Rating: stars
Good: outstanding economy, comfort
Bad: divisive looks, patchy technology
Price: from £23,295
It’s been a while since anyone could accuse Toyota of building bland looking cars. Boring is not a word that seems apt when eyeing the fourth-generation Prius, but beautiful is not exactly leaping to mind either. Bold, though – it’s definitely that.
It’s a dramatic wedge of a car decorated with slashes, bulges and creases darting off in unexpected directions. It takes a while to grow accustomed to the weird design, but to my surprise I found myself genuinely liking the look during the week I spent driving the new Prius.
Unveiled at the Frankfurt motor show in September last year, the latest Prius made quite a splash. It ignored the refined, imperious look of 2012’s NS4 concept car, which at the time was assumed to preview the Prius 4, and instead took a few cues from the quirky FT-Bh concept that was also shown off that year (below).
The FT-Bh’s striking shape was inspired by the sails of yachts and by architectural fabric pulled taut with cables. You can find traces of these notions in the sharp points and tight curves of the new Prius lamp clusters, and in the way the corners of the roof stretch down towards the rear deck but don’t quite connect.
The Prius’s wheels seem to belong to a much less flamboyant car, however. They are four little lost 15-inch alloys, wrapped in 65-profile tyres and hidden, presumably for aerodynamic reasons, behind plastic covers. The small wheels do trim 6g/km from the car’s CO2 figure, compared to the 17-inch items filling the arches of plusher trim levels, which makes them a lot easier to love. Indeed, you can downgrade from the bigger wheels and save £400 if you want top of the range features with ultimate economy.
And you’ll have to shed the bigger alloys to duck under the 75g/km threshold that confers exemption from the London Congestion Charge.
When equipped with 15-inch wheels, the Prius’s official CO2 score is 70g/km, a remarkable result for a car of its size and capability. Nothing else touches it without resorting to a mains cable and plug.
The official combined-cycle consumption result is 94.1 mpg. I didn’t achieve that kind of economy with my motoring, but I did manage better than 60mpg during a congested slog from one side of London to the other, on a hot day with aircon running, and at an average speed you might have calculated with a sundial and calendar.
Such impressive inner-city thrift should secure the Prius’s position as the minicab driver’s best friend. Indeed you can opt for a taxi pack when ordering your Prius, complete with wipe-clean faux-leather seats.
It’s also a supremely comfortable car during extended hours in congestion and is a doddle to push along in stop-start traffic. If you suffer from bouts of road rage, a Prius could well be the cure.
Inside, you sit low, flanked by deep windows and placed a long way back from the windscreen. It’s a very different feel to previous generations of the car, going right back to the 1997 original Prius, which sat you up a lot higher and felt less involving as a result.

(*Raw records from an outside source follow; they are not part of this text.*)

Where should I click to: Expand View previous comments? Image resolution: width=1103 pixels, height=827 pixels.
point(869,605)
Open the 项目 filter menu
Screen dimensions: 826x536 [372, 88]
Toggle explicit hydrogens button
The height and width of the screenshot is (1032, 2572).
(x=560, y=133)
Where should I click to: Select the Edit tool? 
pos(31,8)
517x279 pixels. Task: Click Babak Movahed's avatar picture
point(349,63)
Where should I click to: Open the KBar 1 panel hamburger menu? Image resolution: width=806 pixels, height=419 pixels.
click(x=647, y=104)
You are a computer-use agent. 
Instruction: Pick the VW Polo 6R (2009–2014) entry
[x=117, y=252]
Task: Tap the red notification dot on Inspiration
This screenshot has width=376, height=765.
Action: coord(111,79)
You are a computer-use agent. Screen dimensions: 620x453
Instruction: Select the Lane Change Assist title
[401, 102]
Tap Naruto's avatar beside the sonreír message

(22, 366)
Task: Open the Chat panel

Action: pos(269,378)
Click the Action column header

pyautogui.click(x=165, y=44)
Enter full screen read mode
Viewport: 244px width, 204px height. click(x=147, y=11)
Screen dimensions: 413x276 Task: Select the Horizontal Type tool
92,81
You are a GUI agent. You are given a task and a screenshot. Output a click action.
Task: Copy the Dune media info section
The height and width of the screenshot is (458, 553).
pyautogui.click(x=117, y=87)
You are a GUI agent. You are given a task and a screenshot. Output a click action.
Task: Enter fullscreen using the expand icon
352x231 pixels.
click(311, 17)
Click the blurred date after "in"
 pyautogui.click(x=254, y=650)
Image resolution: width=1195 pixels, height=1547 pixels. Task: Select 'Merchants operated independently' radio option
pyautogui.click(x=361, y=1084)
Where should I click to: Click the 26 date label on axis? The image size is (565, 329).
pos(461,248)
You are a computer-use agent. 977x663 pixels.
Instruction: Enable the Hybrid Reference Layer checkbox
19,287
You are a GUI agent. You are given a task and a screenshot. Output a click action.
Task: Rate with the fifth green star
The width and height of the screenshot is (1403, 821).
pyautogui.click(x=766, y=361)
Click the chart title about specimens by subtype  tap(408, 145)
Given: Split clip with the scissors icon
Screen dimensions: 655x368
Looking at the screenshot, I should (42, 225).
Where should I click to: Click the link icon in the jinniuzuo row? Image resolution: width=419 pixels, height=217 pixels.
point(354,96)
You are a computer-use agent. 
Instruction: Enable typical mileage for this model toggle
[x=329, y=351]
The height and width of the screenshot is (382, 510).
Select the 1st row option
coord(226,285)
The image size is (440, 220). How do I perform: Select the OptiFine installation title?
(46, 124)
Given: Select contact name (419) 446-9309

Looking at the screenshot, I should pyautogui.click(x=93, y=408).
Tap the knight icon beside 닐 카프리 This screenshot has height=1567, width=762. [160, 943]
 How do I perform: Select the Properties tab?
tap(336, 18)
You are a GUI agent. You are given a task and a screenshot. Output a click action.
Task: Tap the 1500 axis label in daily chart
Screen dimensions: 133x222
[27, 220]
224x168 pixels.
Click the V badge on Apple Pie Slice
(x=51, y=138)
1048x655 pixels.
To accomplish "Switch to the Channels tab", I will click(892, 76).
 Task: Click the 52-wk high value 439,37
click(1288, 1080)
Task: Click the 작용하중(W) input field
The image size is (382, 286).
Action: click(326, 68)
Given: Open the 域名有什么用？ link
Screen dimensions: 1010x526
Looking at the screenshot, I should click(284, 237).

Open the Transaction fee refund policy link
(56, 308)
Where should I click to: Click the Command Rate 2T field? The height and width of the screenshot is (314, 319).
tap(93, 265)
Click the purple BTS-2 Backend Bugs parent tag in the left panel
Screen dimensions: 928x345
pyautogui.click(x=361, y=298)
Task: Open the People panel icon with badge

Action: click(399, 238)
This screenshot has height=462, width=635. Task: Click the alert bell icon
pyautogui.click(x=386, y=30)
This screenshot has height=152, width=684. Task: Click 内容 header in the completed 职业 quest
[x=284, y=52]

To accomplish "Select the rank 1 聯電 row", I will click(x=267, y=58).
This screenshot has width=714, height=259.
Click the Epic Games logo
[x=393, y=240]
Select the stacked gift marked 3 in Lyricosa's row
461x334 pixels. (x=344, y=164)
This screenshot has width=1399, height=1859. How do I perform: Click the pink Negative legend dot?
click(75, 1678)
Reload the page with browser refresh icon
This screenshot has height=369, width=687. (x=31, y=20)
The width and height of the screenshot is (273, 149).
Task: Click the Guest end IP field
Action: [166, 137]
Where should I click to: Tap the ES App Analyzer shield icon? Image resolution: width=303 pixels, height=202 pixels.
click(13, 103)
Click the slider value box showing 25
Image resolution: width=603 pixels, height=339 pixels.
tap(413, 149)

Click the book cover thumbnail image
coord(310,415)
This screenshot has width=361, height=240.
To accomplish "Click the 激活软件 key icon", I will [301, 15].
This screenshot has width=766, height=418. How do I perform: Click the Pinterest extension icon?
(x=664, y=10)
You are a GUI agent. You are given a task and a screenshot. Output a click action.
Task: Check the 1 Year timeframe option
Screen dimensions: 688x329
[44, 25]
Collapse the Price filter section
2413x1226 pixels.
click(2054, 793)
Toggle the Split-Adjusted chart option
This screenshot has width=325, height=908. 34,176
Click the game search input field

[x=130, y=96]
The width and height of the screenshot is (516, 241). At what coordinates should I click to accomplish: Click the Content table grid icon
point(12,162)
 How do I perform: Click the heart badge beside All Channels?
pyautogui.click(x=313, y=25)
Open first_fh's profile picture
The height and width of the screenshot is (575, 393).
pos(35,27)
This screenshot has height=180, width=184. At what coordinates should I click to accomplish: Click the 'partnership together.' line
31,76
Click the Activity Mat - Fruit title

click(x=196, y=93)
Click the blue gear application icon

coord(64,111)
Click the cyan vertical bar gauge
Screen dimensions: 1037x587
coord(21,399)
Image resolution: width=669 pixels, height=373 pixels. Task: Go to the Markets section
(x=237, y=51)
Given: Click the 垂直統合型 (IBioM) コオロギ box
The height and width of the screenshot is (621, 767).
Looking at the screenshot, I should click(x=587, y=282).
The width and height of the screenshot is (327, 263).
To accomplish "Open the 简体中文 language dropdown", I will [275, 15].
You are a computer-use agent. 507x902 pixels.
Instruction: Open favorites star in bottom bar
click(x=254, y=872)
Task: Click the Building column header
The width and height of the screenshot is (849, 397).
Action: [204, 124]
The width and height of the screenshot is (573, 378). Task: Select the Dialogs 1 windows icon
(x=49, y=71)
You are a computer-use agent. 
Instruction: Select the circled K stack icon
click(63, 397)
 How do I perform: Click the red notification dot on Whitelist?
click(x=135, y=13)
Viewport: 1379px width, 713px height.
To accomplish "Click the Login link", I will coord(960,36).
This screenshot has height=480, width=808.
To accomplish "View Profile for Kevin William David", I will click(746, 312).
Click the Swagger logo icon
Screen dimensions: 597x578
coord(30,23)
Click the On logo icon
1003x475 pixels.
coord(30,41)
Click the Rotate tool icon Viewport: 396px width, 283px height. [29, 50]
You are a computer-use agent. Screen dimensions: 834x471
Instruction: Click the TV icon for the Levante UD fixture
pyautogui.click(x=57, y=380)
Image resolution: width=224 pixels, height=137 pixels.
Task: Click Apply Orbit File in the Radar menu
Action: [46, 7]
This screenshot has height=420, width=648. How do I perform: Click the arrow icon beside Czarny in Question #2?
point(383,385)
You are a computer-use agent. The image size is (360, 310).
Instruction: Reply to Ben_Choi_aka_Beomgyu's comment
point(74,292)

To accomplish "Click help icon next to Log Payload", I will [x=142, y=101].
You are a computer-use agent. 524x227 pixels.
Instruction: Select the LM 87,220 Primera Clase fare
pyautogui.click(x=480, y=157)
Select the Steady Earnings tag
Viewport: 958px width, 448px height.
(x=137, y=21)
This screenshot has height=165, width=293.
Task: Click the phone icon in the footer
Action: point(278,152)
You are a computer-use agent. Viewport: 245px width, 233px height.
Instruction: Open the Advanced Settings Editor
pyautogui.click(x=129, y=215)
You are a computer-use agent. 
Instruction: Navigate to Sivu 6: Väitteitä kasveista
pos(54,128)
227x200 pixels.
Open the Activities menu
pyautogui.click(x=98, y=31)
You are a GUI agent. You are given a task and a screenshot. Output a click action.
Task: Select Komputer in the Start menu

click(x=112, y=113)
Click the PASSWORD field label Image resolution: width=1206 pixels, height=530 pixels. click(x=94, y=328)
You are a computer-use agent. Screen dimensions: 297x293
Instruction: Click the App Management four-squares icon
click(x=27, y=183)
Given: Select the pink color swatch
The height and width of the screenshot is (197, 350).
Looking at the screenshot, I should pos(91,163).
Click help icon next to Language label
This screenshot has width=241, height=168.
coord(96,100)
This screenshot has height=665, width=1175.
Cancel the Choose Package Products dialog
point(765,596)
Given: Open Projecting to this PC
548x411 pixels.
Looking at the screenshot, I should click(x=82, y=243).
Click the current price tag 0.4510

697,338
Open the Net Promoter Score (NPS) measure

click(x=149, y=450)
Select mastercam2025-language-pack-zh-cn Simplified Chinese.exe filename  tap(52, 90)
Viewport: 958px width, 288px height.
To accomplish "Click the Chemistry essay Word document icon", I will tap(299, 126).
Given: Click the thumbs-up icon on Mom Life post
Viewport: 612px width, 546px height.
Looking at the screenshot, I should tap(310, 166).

There’s plenty of space in the back, though not a great deal of headroom. The fourth-generation Prius is a little lower, longer and wider than the car it replaced. Happily there is the option to carry a spare wheel rather than a can of gunk in the boot, though that might be the reason the 457-litre luggage area seemed a little small and shallow to me, under its rollerblind cover.
The new interior seems solidly built and proved free of rattles. There are appealing little touches such as the name Prius etched into the chrome centres of the air vents, to help you feel you’ve chosen a car with integrity. The seat heater switches, buried out of sight and almost out of reach, may tend to undo that impression, however.
A plastic central tray and matching steering wheel flourishes are also questionable items, seeming oddly out of kilter among the rest of the sober materials. The tray does incorporate a wireless charging mat, using the Qi format, which alas my phone doesn’t support. There are USB ports, thankfully, and I also found it trivial to connect my phone via Bluetooth to receive calls on the move.
The instrument panel is an extended horizontal strip filled with crisp and colourful graphics, plus Toyota’s signature crappy digital clock. It’s all offset towards the centre of the car which would be annoying if it weren’t for the bright head-up display that features on all models except the base Active trim.
The HUD is pared back in what it shows but works brilliantly, painting your speed onto the base of the windscreen along with either the speed limit or a demand gauge designed to help you drive more economically.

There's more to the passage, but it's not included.